* **TEXT SECTION**:

- Active: 1938–42
- Country: Nazi Germany
- Branch: Luftwaffe
- Type: Multi-purpose Wing
- Role: Tactical and Direct Ground Support
- Size: Air Force Wing
- Engagements: World War II

Insignia
- Identification symbol: Geschwaderkennung of L2

= Lehrgeschwader 2 =

Lehrgeschwader 2 (LG 2) (Demonstration Wing 2) was a Luftwaffe unit during World War II, operating three fighter, night fighter, reconnaissance and ground support Gruppen (groups).

Lehrgeschwader were in general mixed-formation units tasked with the operational evaluation of new types of aircraft and/or with the development/evaluation of new operational tactics or practices. Each Gruppe within the unit was equipped with a different type of aircraft. Each Gruppe consisted of several Staffeln (squadrons). The Gruppe was identified by Roman numbers (I./LG 2) and the Staffel by Arabic numbers (10./LG 2).

In 1939 Lehrgeschwader 2 thus consisted of a Bf 109 fighter Gruppe (designated I.(J)/LG 2), a Henschel Hs 123 ground assault Gruppe (II.(Schl.)/LG 2), and a reconnaissance Gruppe (III.(Aufkl.)/LG 2).

* **EXTRACTED DATA**:
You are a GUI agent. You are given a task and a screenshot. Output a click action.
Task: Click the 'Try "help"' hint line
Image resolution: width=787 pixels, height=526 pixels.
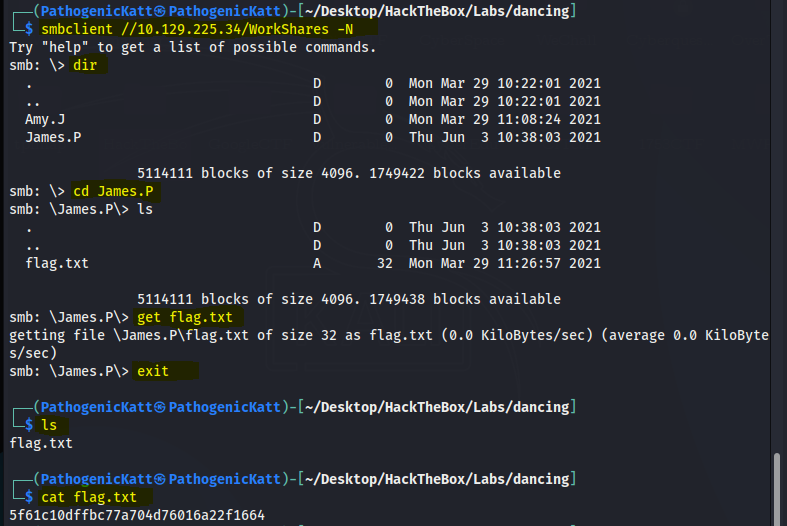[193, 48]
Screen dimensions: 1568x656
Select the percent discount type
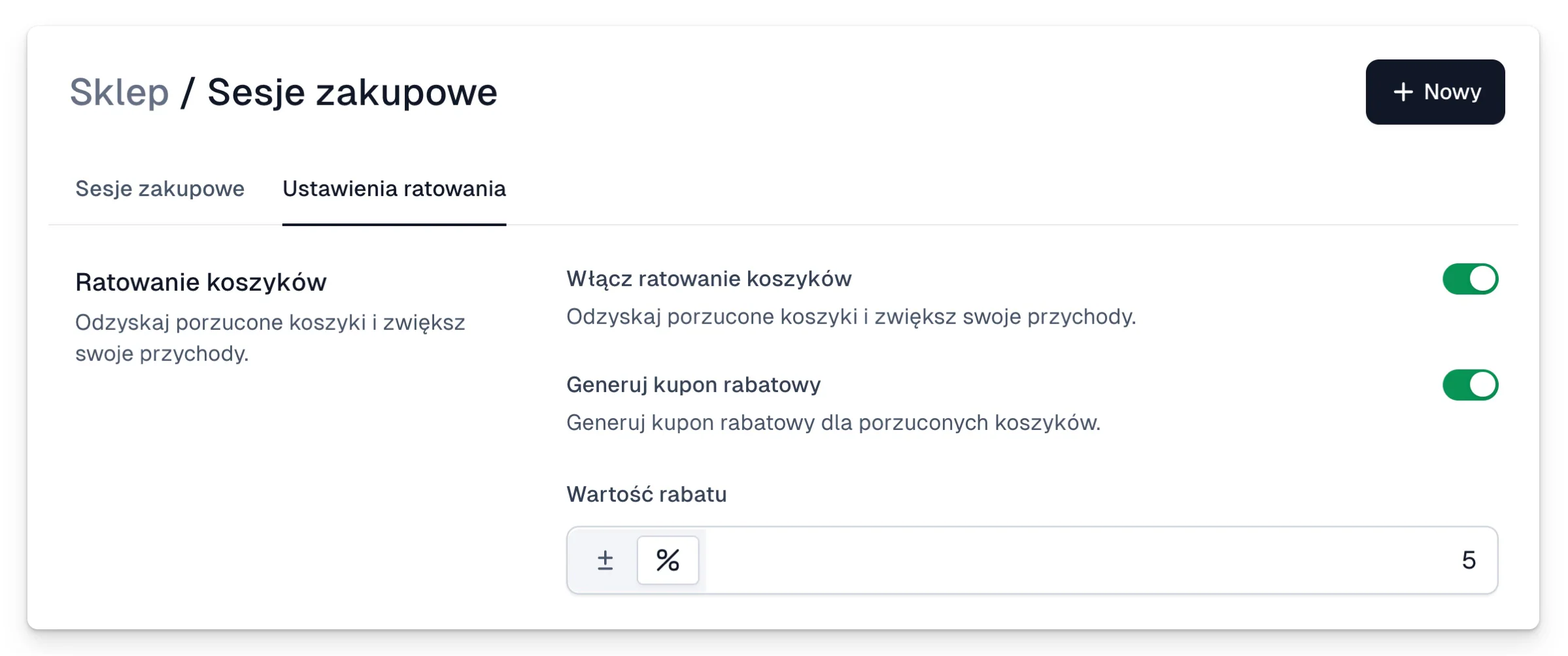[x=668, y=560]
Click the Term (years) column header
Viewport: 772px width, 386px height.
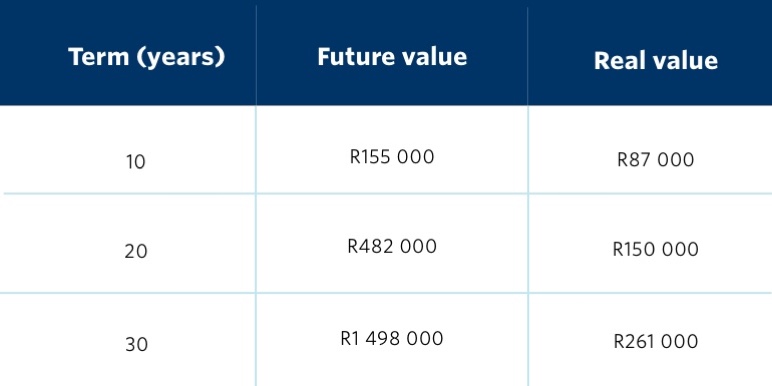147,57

* **WHAT THE TASK REQUIRES**:
Answer these questions from the Lehrgeschwader 2 text:
(a) What identification symbol is given under the insignia?
(b) What kind of numbers identify a Staffel?
(c) Which aircraft equipped the fighter Gruppe in 1939?

* **TASK RESULT**:
(a) Geschwaderkennung of L2
(b) Arabic numbers
(c) The Bf 109